Many years ago, a combined database of information gleaned from multiple website data breaches was shared online, in a groundbreaking move by hackers.

Known as a combolist, it blended passwords from numerous websites, allowing anyone in possession of it to cross-reference passwords and email accounts for multiple matches.

It also gave them ammunition to conduct a far more insidious process, which has now become one of the leading forms of data theft and user accounts being compromised.

Combolists are key to a process known as credential stuffing, where acquired passwords and email addresses or usernames are entered into numerous unrelated websites, in the hope they provide a successful login.

Combolists and credential stuffing perfectly illustrate how stolen user data circulates across the internet long after it’s been acquired – and why password safety is so vital.

Automatic for the people

The automated tools which mindlessly pump email addresses and compromised passwords into random website login pages have a specific purpose.

They rely on people using the same login credentials across multiple online accounts, enabling a bot conducting brute-force data entry to find a way into other customer accounts.

Once logged into another account, hackers can wreak havoc – ordering goods and services, harvesting payment data, locking the user out of their own account, and so on.

A customer could end up being defrauded from several accounts sharing the same password, while being unable to access those accounts after the scammers reset login credentials.

A password compromised several years ago could be the culprit in a theft happening tomorrow, if it’s still being used to guard other online accounts.

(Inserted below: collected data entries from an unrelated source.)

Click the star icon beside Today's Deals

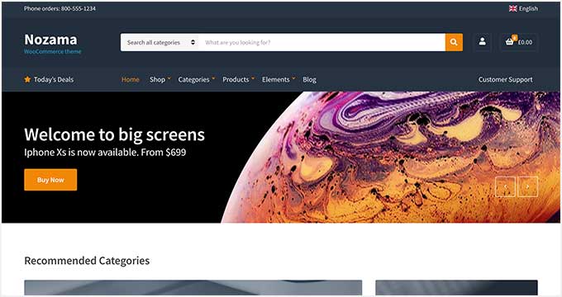[27, 79]
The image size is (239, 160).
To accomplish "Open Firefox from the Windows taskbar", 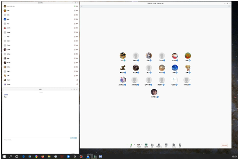I will click(42, 157).
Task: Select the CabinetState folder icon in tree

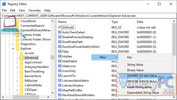Action: [x=21, y=85]
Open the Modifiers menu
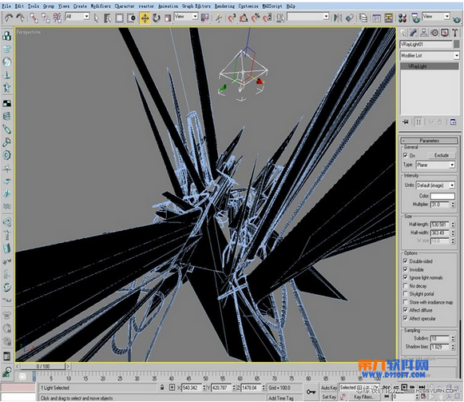 101,6
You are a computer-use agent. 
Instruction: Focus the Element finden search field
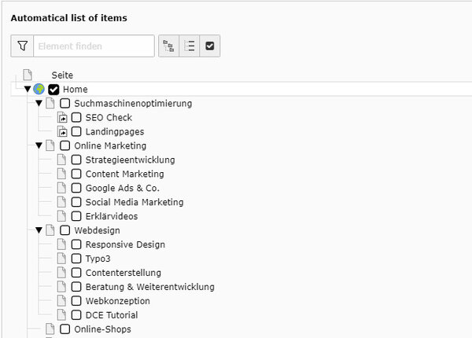94,46
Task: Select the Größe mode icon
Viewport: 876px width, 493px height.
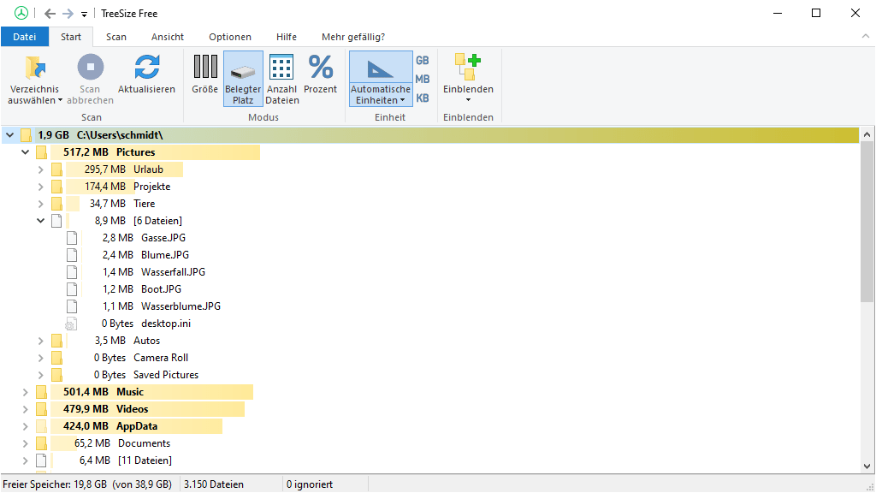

What’s being done about compromised passwords?

Web browsers are increasingly attuned to the risk of passwords being maliciously acquired.

As an example, Edge will notify users if a recently entered password has been recorded on historic lists of hacked password credentials, encouraging users to reset their details.

Many antivirus packages conduct similar checks, raising “this password has appeared in a data leak” messages if they detect a current password in a historic leak.

However, human error remains the biggest threat to password safety.

Common mistakes include reusing the same password (or numerical variations) across multiple accounts, leaving accounts logged in and accessing them via public WiFi networks.

What should I do to stay safe?

It’s easy to say (and harder to do), but the best defence against credential stuffing bots is to use a different password for every online account.

You don’t need an eidetic memory. Write passwords down in an offline location (such as a notebook in your desk drawer) or add abbreviated reminders into your web browser Favourites list.

An alternative is to use a password manager, which we’ve previously reviewed. They generate and store unique passcodes for each account, with a single master password to remember.

Two-factor authentication is a damned nuisance at times, but it thwarts any credential stuffing bots.

Never access secure or financial websites over insecure public WiFi connections – avoid ecommerce transactions in coffee shops, or logging into online banking in a shopping centre.

Use a VPN to cloak data transfers, or install the Tor browser if your home internet connection is fast enough to counteract Tor’s sluggish data transfers.